Conventional wisdom states that you need to spend some time with a videogame, really dig in there, in order to review it. Most days I’m with conventional wisdom on that one: just not today. Lately, I played Project Minerva for a few hours, and it committed so many unpardonable sins out of the gate that I was already writing the review in a corner of my mind from the first moments of the game. I couldn’t help it. My brain needed some kind of other stimulus to make the time go by faster, as the heroine plodded, hunched over, across an endless grassy plain.
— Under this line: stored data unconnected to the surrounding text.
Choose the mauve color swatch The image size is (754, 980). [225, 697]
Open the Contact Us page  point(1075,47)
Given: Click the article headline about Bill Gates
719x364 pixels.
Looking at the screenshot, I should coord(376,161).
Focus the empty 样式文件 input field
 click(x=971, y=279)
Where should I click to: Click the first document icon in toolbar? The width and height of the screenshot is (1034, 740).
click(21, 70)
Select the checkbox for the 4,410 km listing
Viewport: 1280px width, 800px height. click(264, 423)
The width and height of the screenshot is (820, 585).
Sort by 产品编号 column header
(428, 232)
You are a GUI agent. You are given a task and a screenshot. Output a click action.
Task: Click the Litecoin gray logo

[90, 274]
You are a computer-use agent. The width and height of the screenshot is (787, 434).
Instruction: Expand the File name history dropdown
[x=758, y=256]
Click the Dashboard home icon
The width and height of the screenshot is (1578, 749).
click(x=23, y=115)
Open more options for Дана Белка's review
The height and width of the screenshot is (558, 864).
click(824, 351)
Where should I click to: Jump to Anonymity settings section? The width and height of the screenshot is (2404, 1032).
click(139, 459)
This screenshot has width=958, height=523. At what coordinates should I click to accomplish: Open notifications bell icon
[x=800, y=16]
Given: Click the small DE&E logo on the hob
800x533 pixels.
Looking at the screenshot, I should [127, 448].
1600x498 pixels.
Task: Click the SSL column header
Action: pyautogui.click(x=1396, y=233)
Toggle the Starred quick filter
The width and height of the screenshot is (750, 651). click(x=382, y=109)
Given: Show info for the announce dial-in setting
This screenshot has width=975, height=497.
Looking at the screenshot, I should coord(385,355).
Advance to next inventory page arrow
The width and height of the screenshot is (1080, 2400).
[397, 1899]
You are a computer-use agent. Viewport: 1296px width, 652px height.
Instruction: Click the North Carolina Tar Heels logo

Before the game has even properly started, an uncanny valley effect hits: in the opening video you’ll notice that the heroine looks much more human than everybody around her. This is a D3 Publisher joint from 2001, early in the PS2’s life. Though D3 had not yet figured out the whole “Simple Series” business that would bring them to success, the production values are certainly on the same level as that series. Bare-minimum character models dance the robot through every animation and cutscene.

The standout exception to this is the M-16-packing girl in fatigues, of whom the camera is very fond: the opening video consists mostly of closeups of her unusually detailed face between quick cuts back to the other, much uglier characters jerking back and forth. It’s jarring, and it’s something you’ll be seeing a lot of. As it turns out, this game was actually a promotional vehicle for a Japanese celebrity. Here, I’ll even send you to Wikipedia: her name is Norika Fujiwara. There were probably better ways to reach the masses.

When you start up the game proper, there’s an opening credits sequence that can’t be skipped. There are only two names, though: Ms. Fujiwara as “planner and star”, and that of the director, Akinobu ABe (yes, spelled like the otaku-favorite artist Yoshitoshi ABe: relation or just style-biting?). This is not a game I would brag about having made, and it’s a little baffling– though perhaps understandable with an celeb-related project– that the game is so proud of itself.

After this tiniest dash of hubris, the game tutorial begins, and it’s a doozy. Project Minerva is a defective squad-based shooter. The box promises realism, and the game delivers a bunch of AI-controlled robots running in random directions (everybody has the same hunched-over SWAT-style run animation) across a barren plain.


All the maps I played were typical search-and-destroy missions, and to this end your squad is completely useless as they scramble in straight lines on the battlefield, making regular 45-degree turns and often running in squares. There’s no such luxury as a simple map in this game, and combined with the desolate environments you’re left nearly as clueless and desperate as your stupid machine compatriots.

The user interface is actually designed with the uselessness of the AI in mind, as the player is forced to “mark” every enemy as a red dot on the radar so that the squad members– who apparently have eyes but cannot see independently– know where they are. Only two squad commands exist: “fight” and “search”, and there appears to be little difference between them.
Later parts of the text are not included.